• [What you are asked to do]
Reproduce the part of the listing that opens with the line containing "Click the Plane 1 of 4 slider handle" and closes with the line containing "Action: (x=256, y=92)", replacing "slider handle" with "slider thumb" and keeping everything else unchanged. Omit the pictures from your answer.

• [Exercise data]
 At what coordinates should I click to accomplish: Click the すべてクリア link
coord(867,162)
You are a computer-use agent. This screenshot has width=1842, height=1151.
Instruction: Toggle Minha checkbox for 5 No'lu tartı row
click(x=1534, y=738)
...
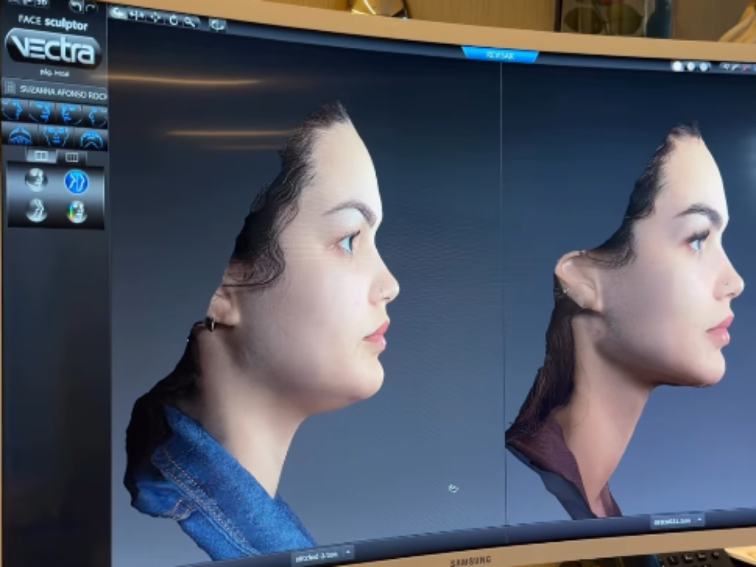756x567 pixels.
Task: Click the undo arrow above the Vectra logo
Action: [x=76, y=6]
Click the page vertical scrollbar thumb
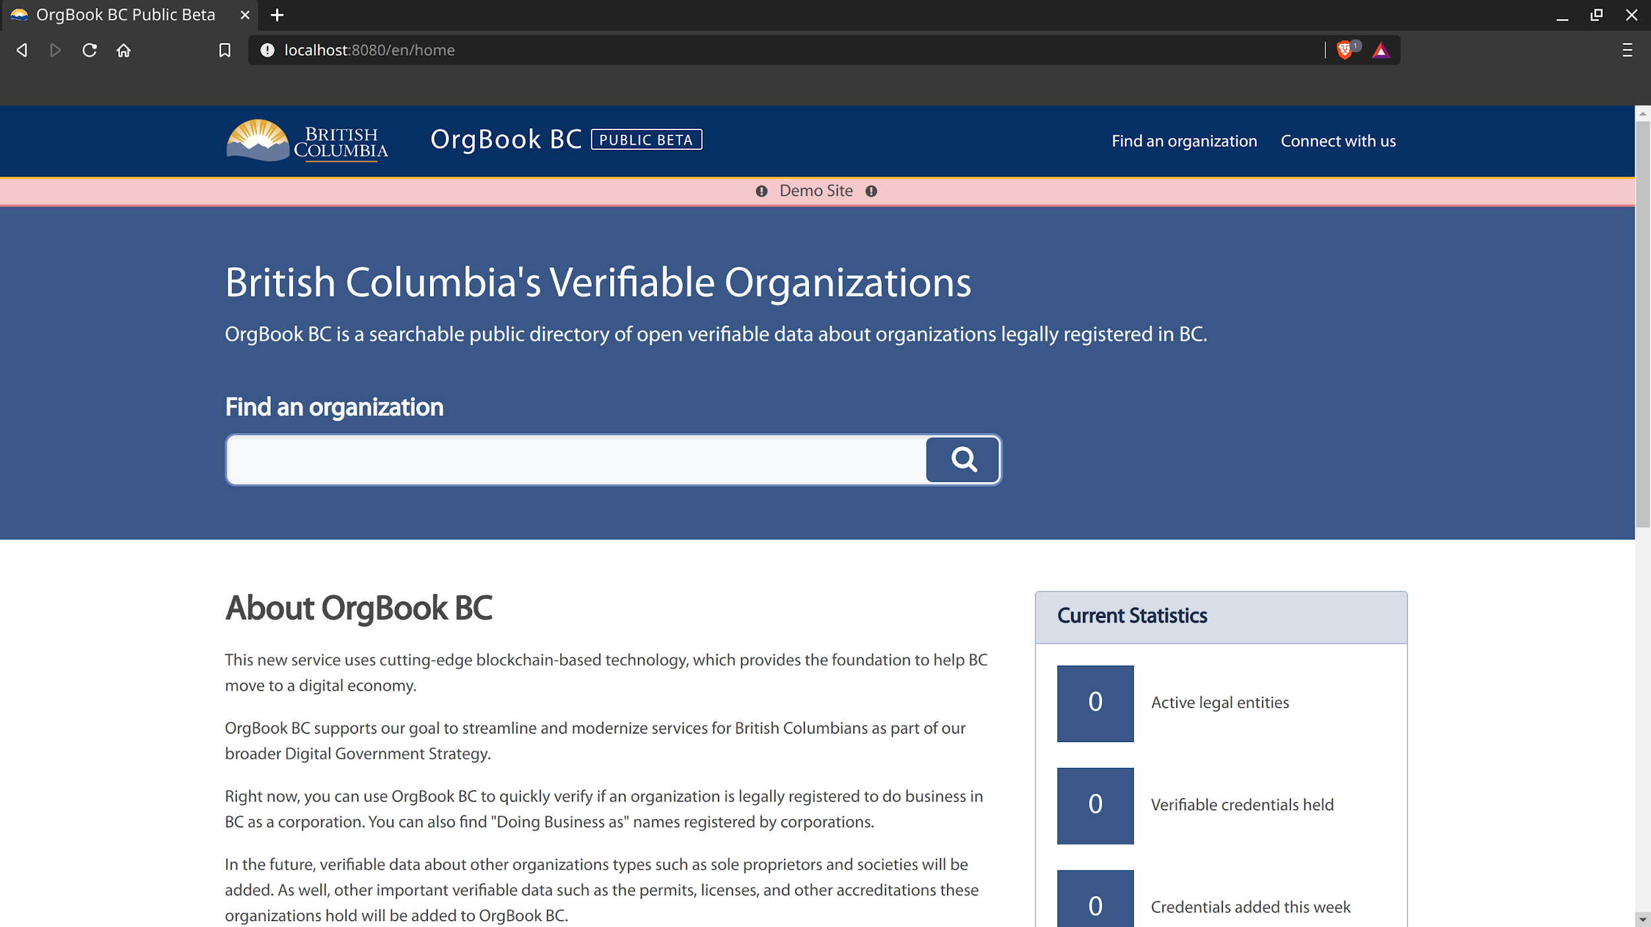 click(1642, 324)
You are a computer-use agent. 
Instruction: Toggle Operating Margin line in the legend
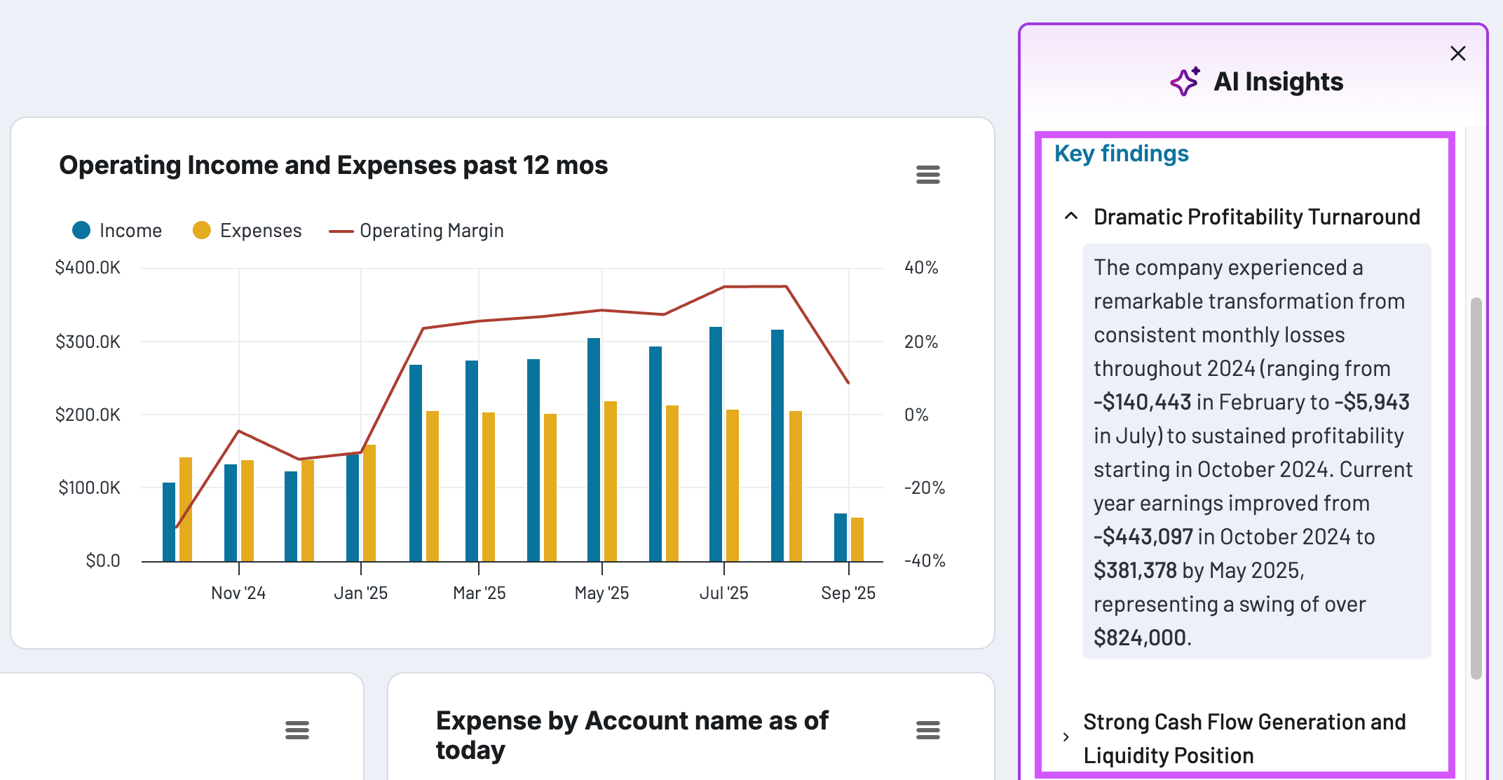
* * *
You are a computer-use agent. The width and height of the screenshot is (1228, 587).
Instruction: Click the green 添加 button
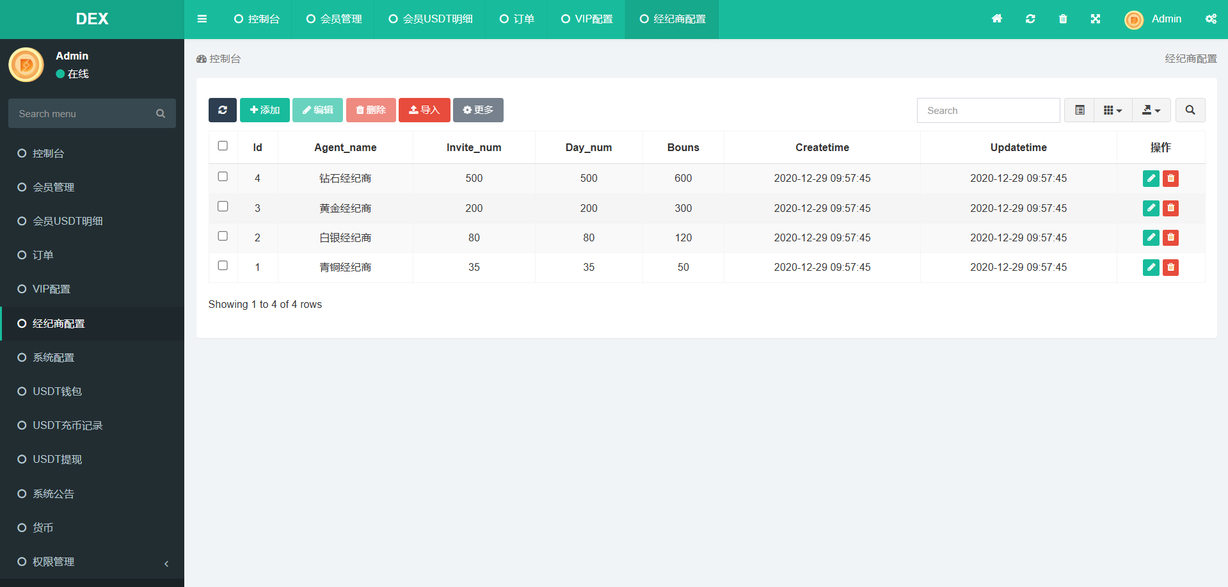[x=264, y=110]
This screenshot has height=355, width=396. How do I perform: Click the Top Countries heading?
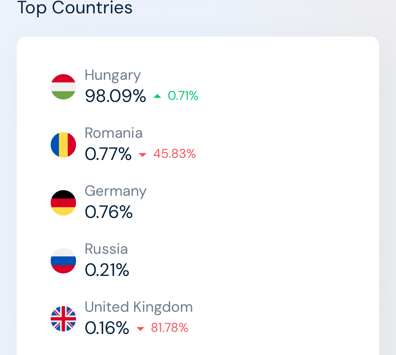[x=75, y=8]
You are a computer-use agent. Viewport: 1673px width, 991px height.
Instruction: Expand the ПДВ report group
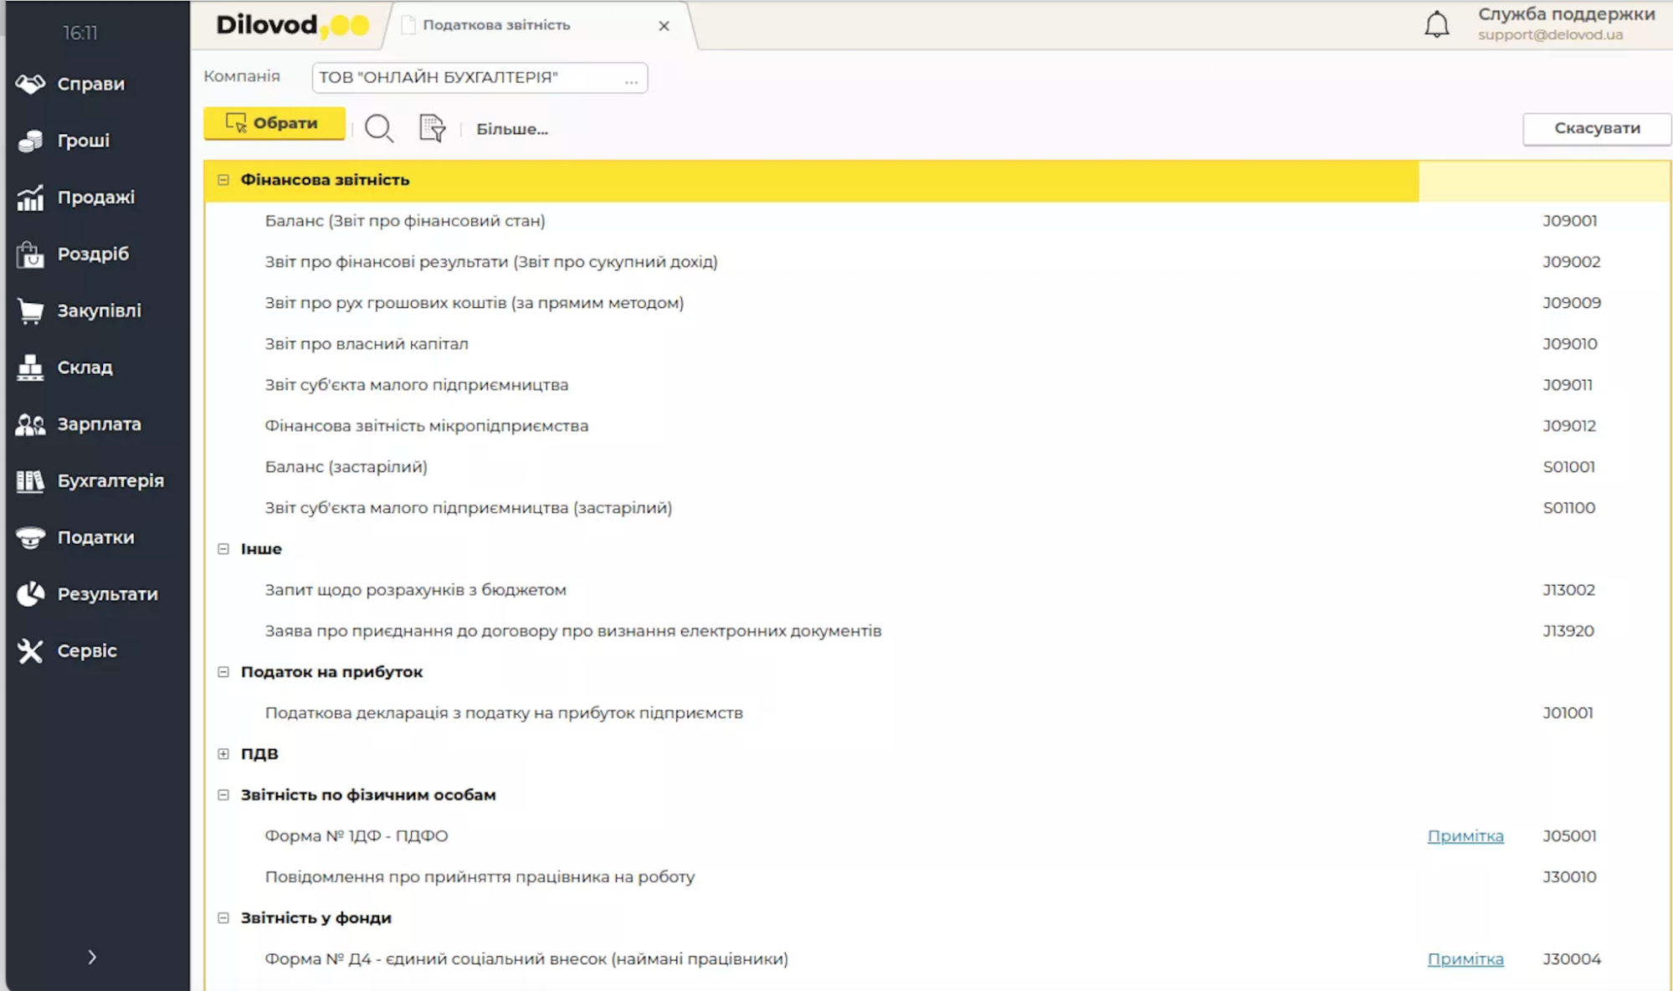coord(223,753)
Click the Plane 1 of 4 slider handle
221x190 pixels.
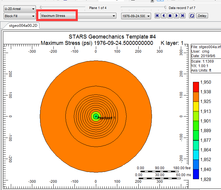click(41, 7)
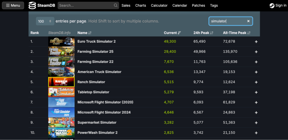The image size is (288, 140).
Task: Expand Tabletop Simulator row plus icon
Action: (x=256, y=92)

• [Output]
Click the Plane 1 of 4 slider thumb
221x190 pixels.
click(41, 7)
The image size is (288, 140).
Task: Expand Tabletop Simulator row plus icon
Action: (x=256, y=92)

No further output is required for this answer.